The King of France was to open negotiations with the King of Spain at once for this purpose. He also proposed that the fleet be raised to 30 ships of the line, with a proportionate number of smaller vessels. After a few short favorable addresses on the report the discussion was postponed to the next day.[385]
When the discussion was resumed on August 26 the report met with very little opposition. There was a futile attempt, led by Pétion, to postpone the decision until further information might be obtained.

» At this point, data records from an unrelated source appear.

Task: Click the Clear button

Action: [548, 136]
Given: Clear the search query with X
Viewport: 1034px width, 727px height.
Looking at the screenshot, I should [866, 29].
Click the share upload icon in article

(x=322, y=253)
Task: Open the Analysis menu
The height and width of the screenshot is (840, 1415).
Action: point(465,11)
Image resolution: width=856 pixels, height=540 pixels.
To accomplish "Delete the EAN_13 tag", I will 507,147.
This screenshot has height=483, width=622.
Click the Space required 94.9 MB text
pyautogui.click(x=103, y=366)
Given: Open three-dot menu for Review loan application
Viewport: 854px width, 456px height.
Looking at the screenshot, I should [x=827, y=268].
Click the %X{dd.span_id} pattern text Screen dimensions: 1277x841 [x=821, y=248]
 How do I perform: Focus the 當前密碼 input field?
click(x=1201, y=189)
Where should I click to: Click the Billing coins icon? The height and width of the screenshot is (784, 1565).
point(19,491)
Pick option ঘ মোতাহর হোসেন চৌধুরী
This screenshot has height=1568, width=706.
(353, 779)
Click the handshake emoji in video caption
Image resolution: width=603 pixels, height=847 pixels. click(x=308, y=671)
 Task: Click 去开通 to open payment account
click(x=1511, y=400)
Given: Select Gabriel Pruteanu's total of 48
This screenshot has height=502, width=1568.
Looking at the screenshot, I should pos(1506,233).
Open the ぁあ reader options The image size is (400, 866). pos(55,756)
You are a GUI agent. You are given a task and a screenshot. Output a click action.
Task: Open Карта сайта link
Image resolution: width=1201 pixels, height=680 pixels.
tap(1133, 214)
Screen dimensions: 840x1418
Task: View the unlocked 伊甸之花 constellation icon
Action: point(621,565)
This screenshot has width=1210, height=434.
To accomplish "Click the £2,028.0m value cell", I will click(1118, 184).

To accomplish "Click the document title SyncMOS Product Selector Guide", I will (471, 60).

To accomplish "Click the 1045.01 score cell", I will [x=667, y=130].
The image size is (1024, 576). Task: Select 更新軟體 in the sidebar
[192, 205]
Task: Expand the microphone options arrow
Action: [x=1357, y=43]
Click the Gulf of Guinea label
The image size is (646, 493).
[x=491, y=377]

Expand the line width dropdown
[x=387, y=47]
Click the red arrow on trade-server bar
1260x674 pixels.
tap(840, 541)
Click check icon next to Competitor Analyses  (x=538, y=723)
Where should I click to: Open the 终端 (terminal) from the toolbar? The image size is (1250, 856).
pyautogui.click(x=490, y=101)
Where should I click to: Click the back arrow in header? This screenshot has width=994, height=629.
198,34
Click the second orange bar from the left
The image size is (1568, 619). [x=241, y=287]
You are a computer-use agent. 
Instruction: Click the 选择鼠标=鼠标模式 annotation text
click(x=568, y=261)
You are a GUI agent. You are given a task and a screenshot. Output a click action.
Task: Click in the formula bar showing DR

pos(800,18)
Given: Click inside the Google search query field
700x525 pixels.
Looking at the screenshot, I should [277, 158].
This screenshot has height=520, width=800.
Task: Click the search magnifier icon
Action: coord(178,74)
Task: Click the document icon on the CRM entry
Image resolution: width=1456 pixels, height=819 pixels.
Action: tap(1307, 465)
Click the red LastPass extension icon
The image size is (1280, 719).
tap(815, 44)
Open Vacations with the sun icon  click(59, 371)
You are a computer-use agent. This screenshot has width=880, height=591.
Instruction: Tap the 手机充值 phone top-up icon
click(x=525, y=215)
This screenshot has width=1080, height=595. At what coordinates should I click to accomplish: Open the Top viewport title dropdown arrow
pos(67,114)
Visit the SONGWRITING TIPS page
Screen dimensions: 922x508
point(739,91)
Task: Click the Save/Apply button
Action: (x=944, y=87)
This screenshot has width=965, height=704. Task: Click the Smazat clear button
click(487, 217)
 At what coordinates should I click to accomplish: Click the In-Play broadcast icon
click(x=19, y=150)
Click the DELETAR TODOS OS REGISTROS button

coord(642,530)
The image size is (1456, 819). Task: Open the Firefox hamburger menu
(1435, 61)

L’Abbé Maury favored confirming the treaty as it stood, declaring, rightly as events proved, that it would give England a great advantage to leave the alliance so indefinite. Ricard considered 30 vessels too small an armament and proposed increasing it to 45. Others favored his idea and Mirabeau embodied it in his report. With this modification, the decrees proposed were unanimously adopted by the Assembly. The essential points were: First, defensive and commercial arrangements with Spain were to be observed; secondly, negotiations were to be opened with Spain for the purpose of renewing and perpetuating the alliance; thirdly, the armament should be raised to 45 ships of the line, with a proportionate number of smaller vessels.[386]